*** TASK INPUTS Section Begins ***
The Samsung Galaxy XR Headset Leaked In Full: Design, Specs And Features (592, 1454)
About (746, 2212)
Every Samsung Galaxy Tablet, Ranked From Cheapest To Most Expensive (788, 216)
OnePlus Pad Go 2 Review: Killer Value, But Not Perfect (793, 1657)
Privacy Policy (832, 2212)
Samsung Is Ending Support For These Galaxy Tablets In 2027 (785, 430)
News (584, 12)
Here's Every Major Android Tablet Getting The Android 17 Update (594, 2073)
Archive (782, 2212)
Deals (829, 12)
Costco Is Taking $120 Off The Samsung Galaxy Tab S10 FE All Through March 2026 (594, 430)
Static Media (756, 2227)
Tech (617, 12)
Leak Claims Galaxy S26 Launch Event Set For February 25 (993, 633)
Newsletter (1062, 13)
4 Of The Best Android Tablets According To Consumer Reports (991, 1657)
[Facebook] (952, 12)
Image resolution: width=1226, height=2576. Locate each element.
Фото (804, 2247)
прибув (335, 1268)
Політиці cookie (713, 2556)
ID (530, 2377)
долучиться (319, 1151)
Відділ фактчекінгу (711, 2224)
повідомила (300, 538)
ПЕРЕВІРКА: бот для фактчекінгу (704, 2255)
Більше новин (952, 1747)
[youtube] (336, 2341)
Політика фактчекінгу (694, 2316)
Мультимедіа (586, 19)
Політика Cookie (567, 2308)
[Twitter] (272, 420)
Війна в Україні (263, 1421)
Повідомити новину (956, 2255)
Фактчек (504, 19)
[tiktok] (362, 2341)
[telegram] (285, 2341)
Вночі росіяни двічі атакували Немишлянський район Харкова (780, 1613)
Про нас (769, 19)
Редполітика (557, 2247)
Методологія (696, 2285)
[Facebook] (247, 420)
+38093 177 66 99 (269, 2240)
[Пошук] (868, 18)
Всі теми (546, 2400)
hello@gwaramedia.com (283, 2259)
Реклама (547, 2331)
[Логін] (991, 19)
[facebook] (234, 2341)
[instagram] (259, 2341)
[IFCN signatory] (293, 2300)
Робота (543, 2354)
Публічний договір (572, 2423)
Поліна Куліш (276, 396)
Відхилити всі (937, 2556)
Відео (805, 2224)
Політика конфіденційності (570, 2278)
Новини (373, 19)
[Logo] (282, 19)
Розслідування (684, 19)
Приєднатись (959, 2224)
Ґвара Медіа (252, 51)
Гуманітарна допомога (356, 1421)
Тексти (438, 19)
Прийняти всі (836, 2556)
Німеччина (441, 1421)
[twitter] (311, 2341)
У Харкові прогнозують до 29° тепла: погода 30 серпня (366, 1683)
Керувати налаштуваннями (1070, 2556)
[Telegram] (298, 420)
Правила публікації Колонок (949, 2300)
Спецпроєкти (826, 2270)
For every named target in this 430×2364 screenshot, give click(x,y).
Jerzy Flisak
*** TASK INPUTS Section Ends ***
EXERCISE OBJECTIVE> Repeat the records above line by line, from the first line through the line that contains "Privacy Policy (832, 2212)".

TASK RESPONSE>
The Samsung Galaxy XR Headset Leaked In Full: Design, Specs And Features (592, 1454)
About (746, 2212)
Every Samsung Galaxy Tablet, Ranked From Cheapest To Most Expensive (788, 216)
OnePlus Pad Go 2 Review: Killer Value, But Not Perfect (793, 1657)
Privacy Policy (832, 2212)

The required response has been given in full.